Can the lines below, from the one that holds "Switch to the 待刊登 status tab" to the very end, be echoed exactly, with both ends included and no pictures?

• DATA:
****************************************

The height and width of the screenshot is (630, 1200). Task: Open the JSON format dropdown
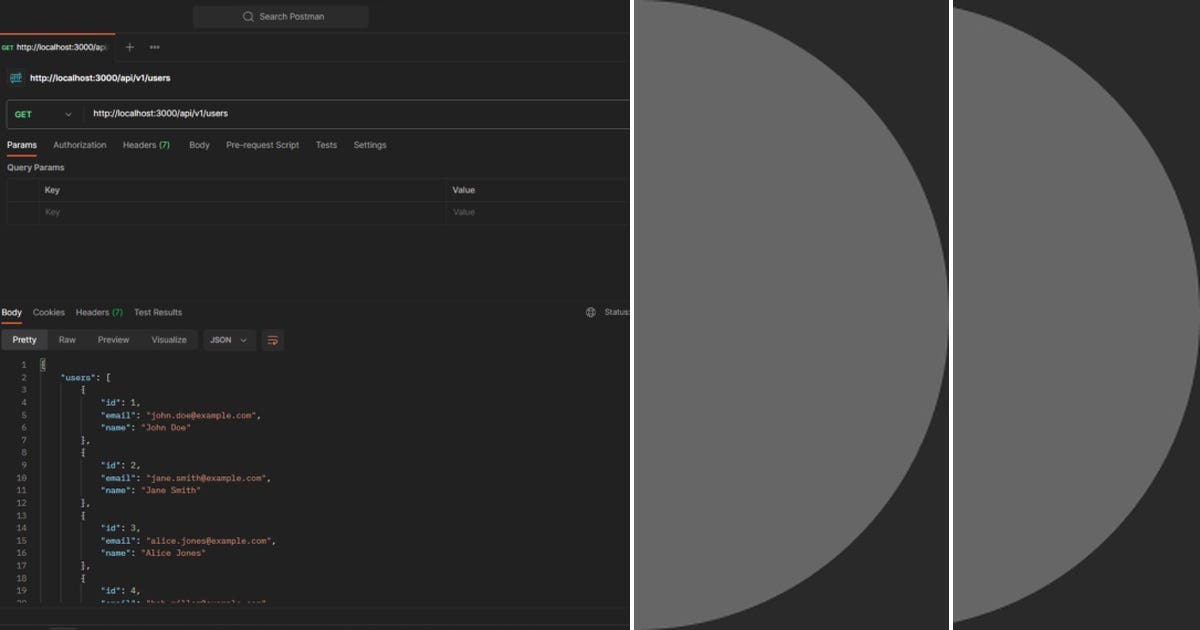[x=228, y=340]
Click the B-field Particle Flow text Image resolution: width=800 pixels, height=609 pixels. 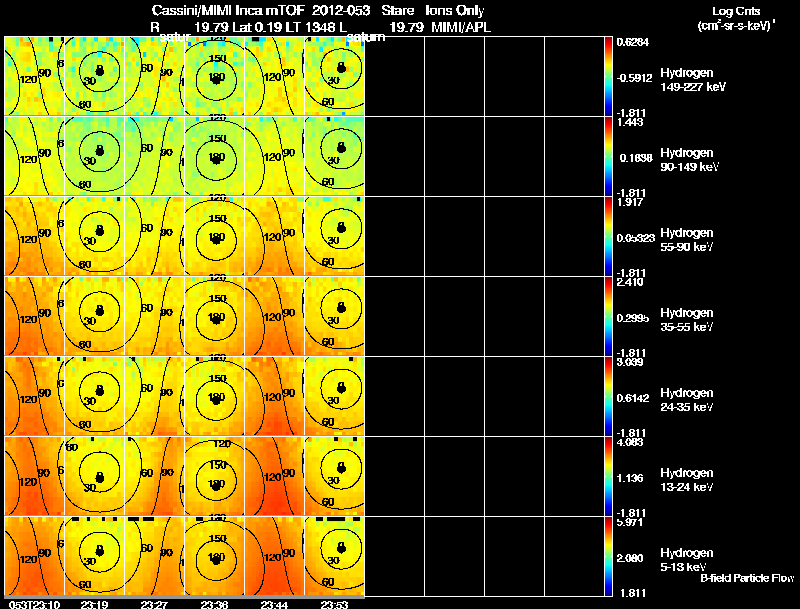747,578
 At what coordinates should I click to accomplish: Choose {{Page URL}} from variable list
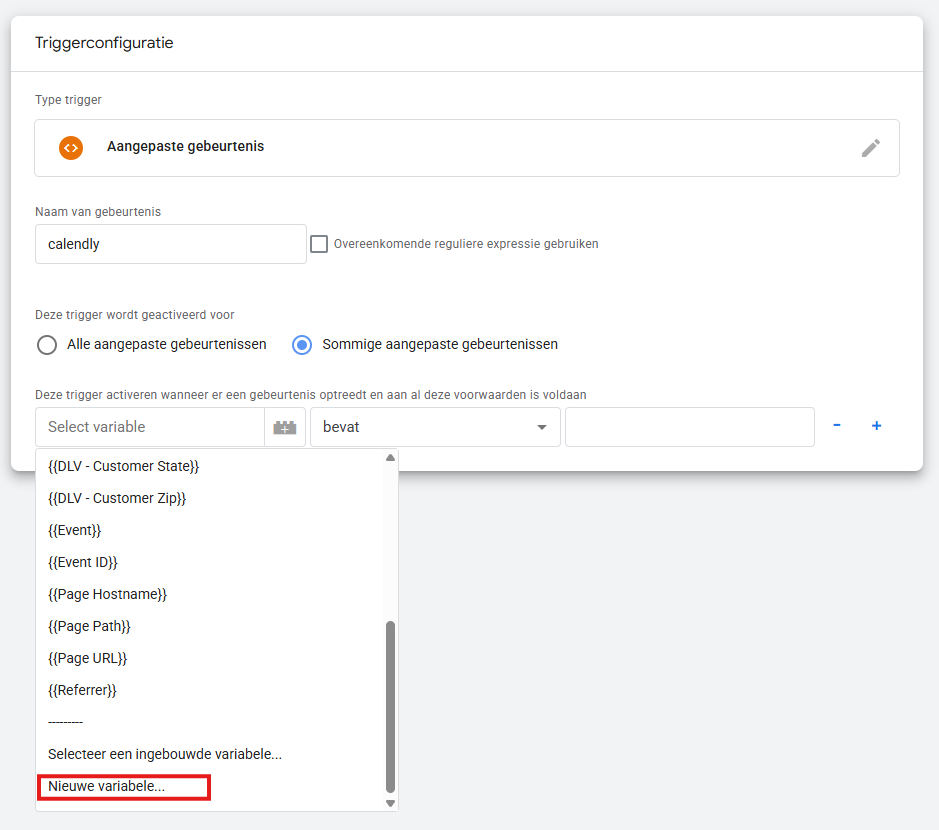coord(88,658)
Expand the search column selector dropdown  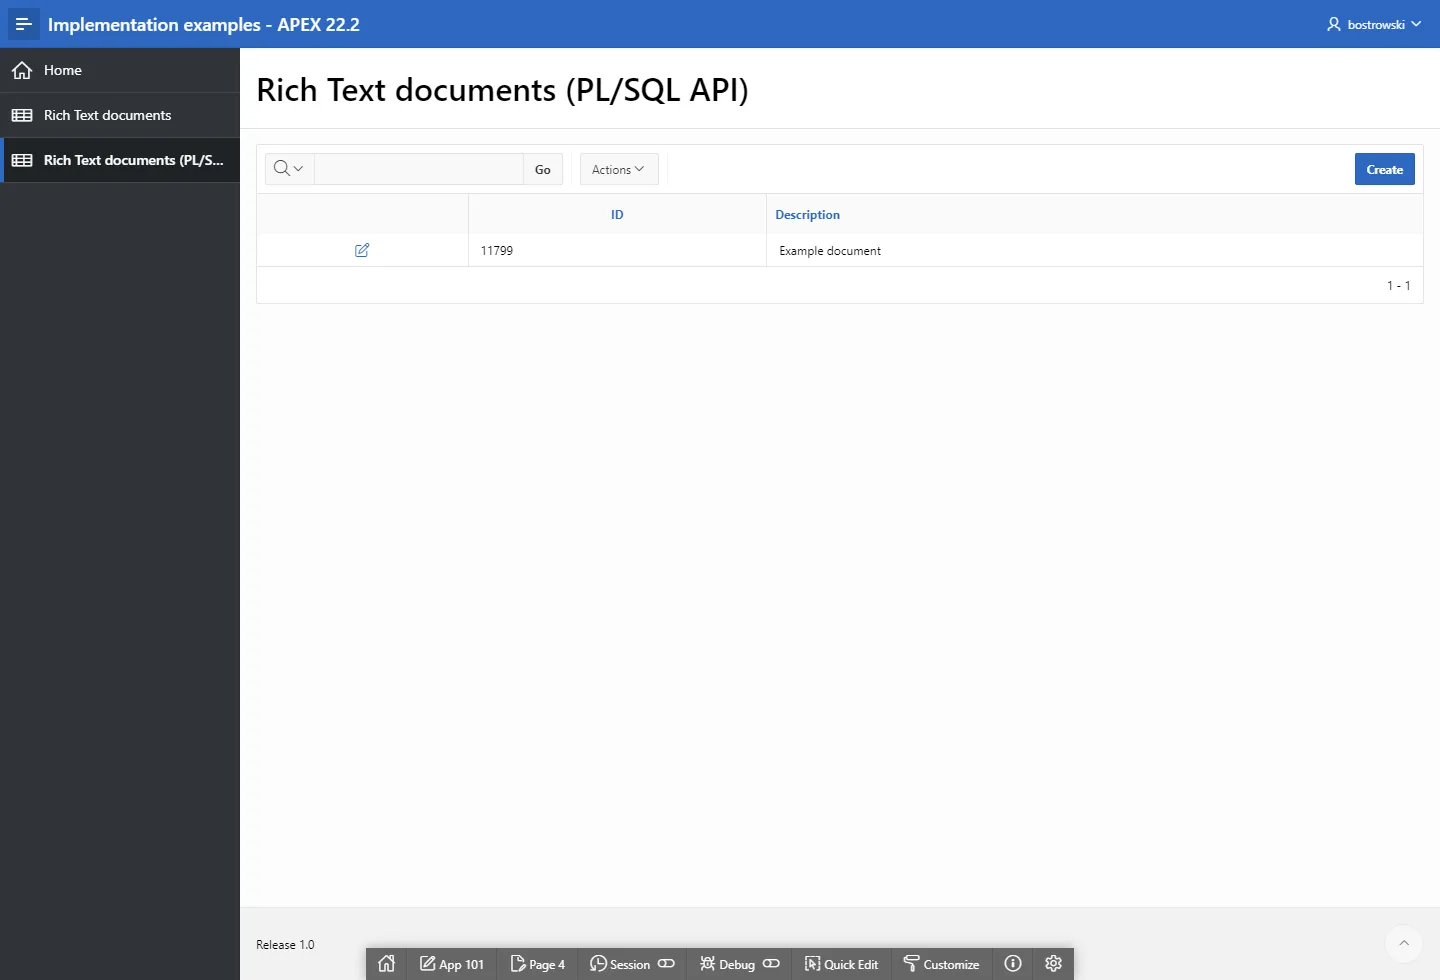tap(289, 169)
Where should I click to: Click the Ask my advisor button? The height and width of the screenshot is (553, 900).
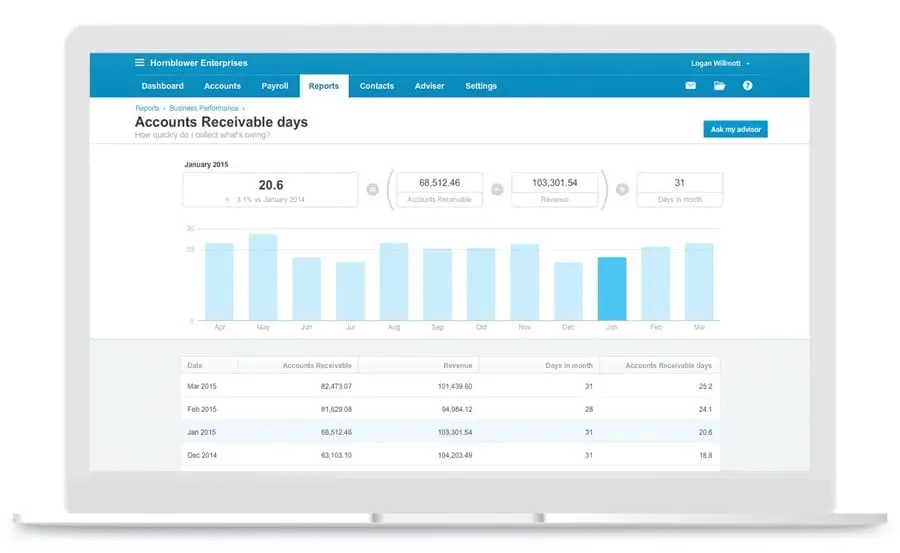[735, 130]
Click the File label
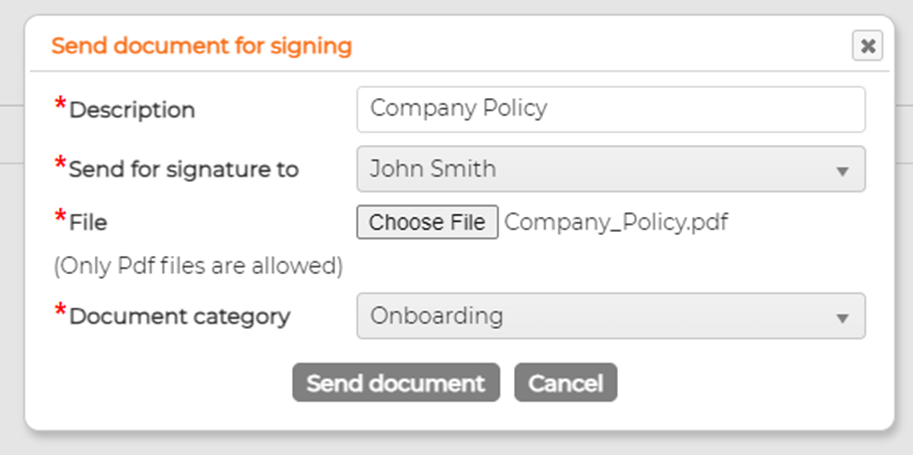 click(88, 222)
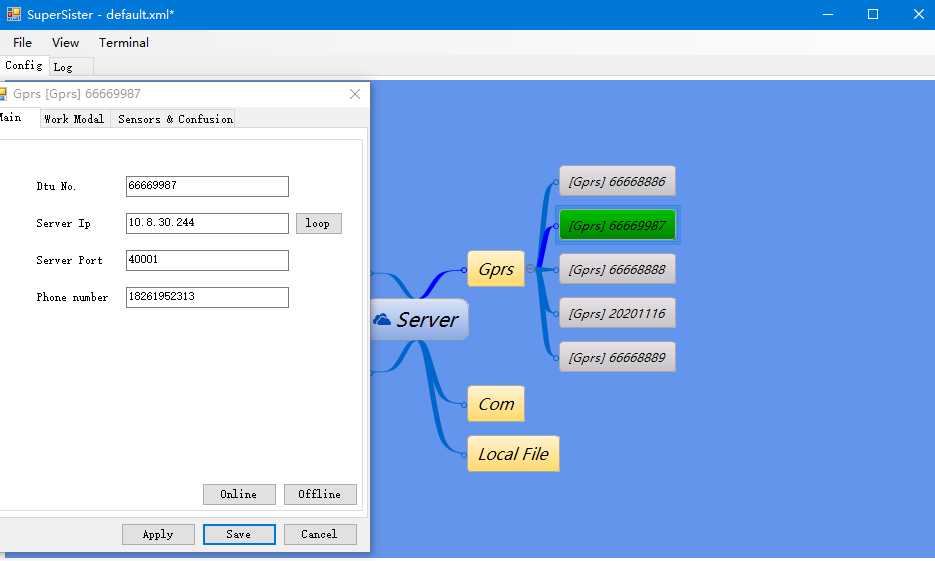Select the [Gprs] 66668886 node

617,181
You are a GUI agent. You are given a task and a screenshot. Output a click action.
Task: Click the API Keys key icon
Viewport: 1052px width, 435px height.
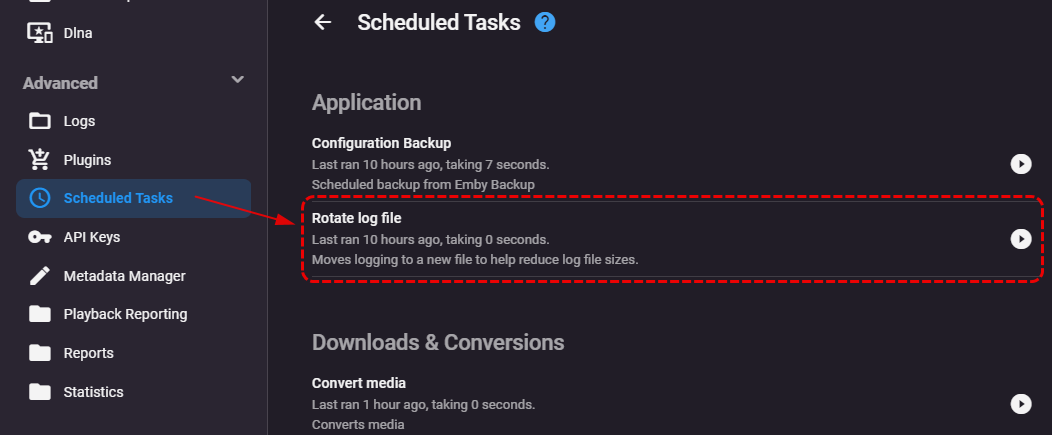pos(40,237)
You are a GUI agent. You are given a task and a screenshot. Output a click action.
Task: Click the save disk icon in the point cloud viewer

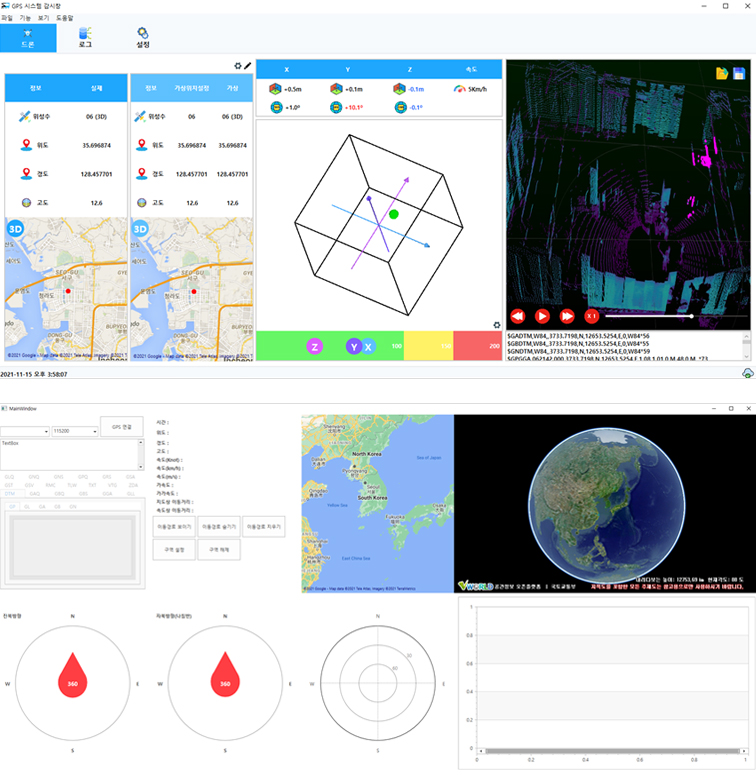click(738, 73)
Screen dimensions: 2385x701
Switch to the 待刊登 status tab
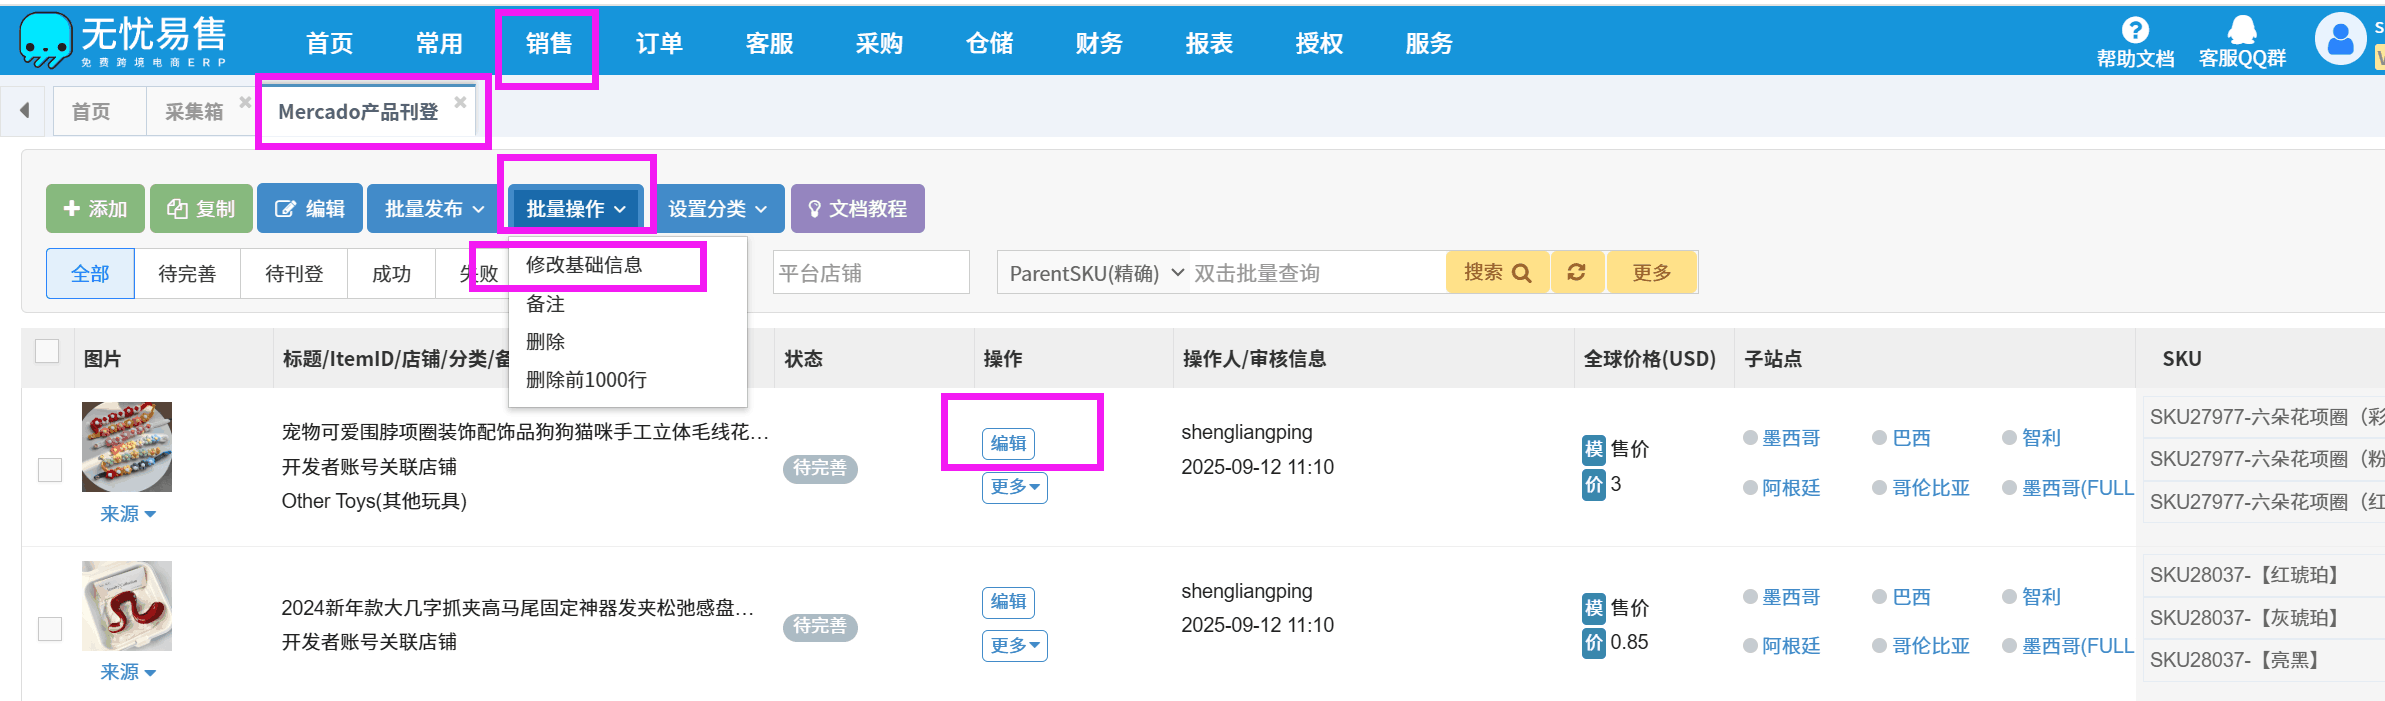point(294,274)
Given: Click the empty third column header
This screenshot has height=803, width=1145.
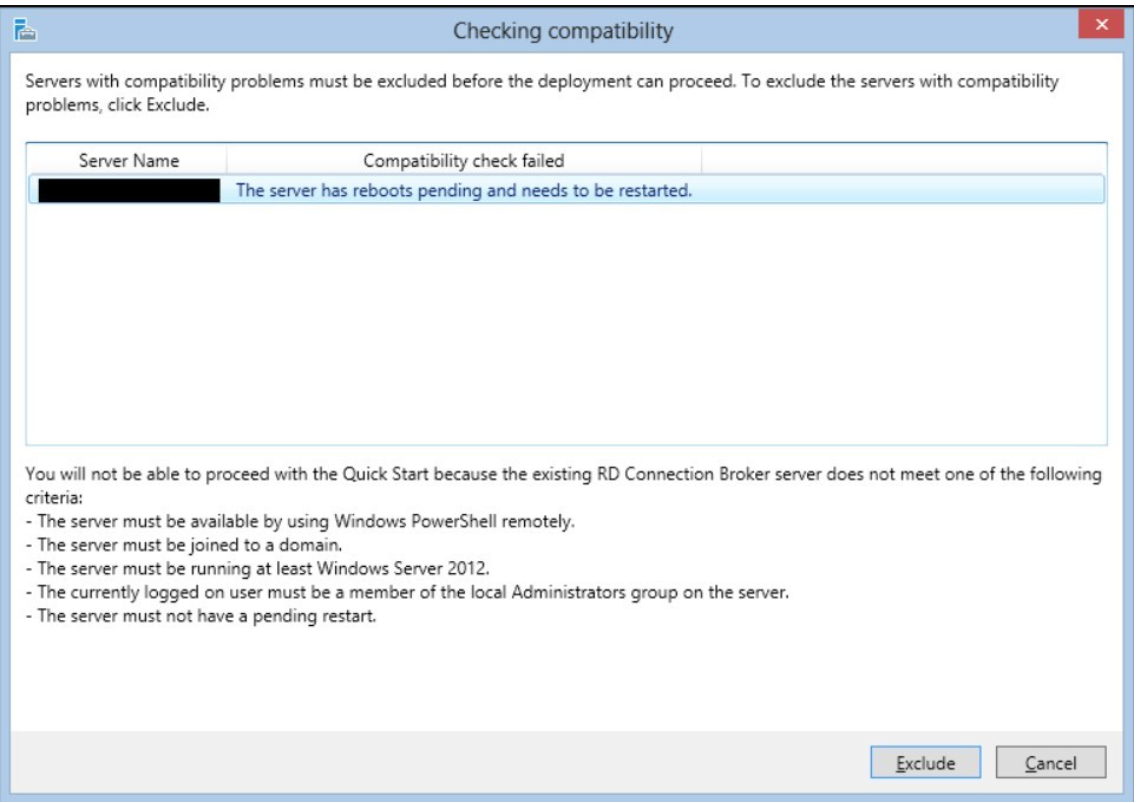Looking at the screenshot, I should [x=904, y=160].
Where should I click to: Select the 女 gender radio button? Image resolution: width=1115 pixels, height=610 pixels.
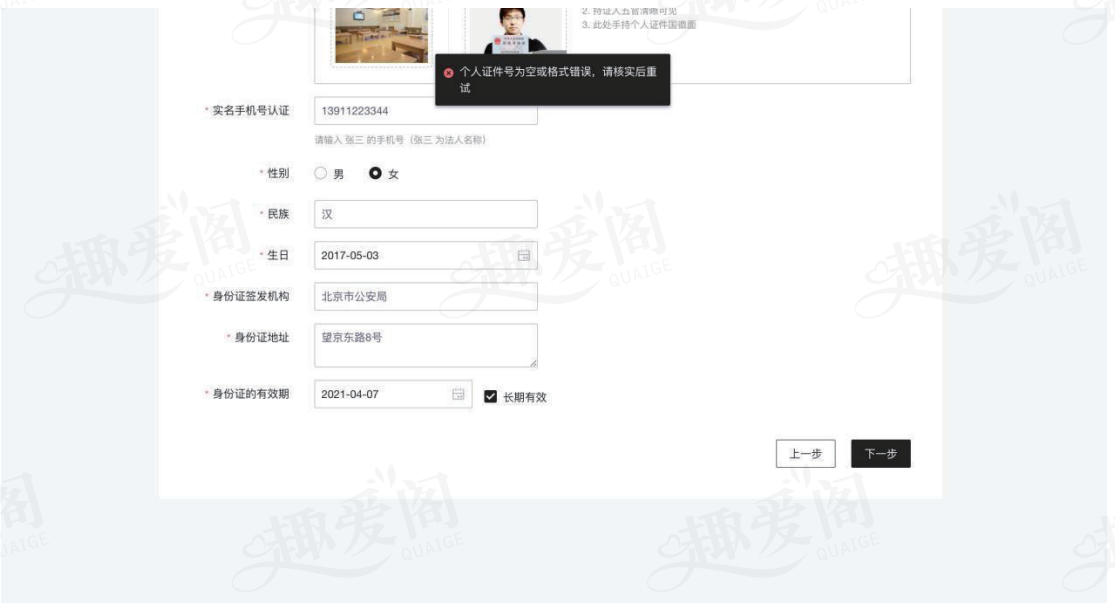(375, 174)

****************************************

• ANSWER FOR THE TASK:
Switch to the 待刊登 status tab
point(294,274)
Given: Click the empty third column header
This screenshot has height=803, width=1145.
Looking at the screenshot, I should [x=904, y=160].
Where should I click to: Select the 女 gender radio button? Image resolution: width=1115 pixels, height=610 pixels.
(375, 174)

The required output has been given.